• _What this task involves_:
Your answer must be an exact copy of the records, minus any pictures.

• _Exercise materials_:
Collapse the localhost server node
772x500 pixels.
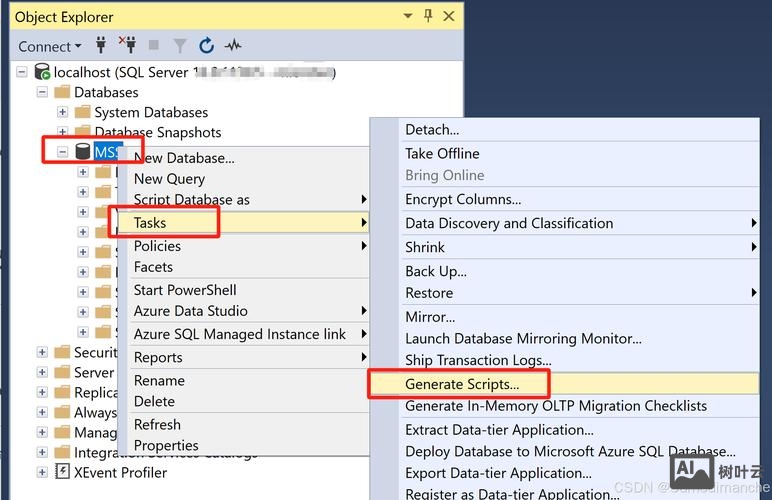click(x=22, y=72)
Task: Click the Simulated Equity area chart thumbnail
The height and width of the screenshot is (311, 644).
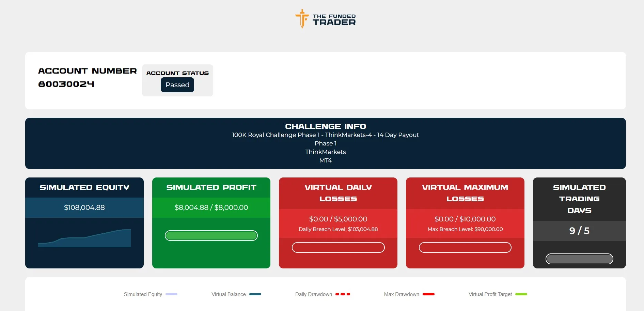Action: coord(84,238)
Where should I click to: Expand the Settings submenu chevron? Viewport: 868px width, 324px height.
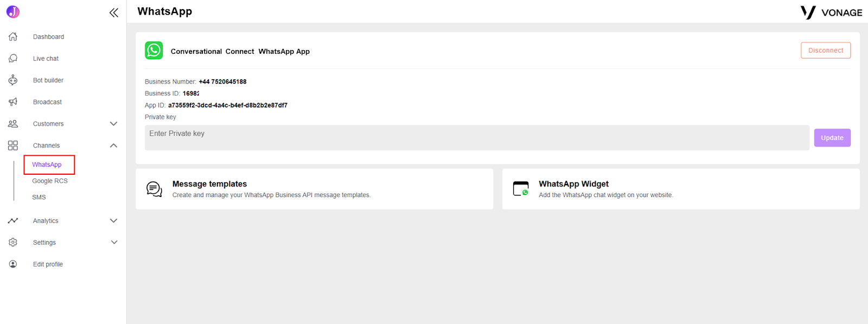click(113, 242)
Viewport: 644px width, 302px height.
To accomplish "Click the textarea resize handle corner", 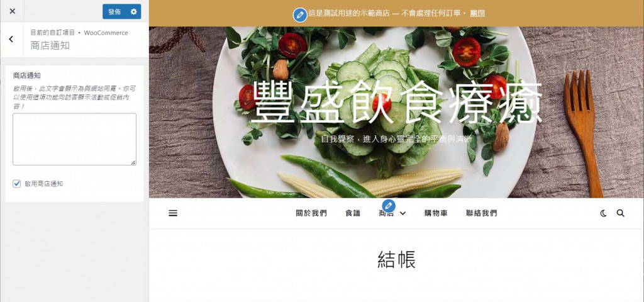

• _Problem solution_:
Collapse the localhost server node
772x500 pixels.
click(x=22, y=72)
Task: Click the Simulated Equity area chart thumbnail
The height and width of the screenshot is (311, 644).
Action: coord(84,238)
Where should I click to: Expand the Settings submenu chevron? Viewport: 868px width, 324px height.
click(113, 242)
Viewport: 644px width, 302px height.
To accomplish "Click the textarea resize handle corner", 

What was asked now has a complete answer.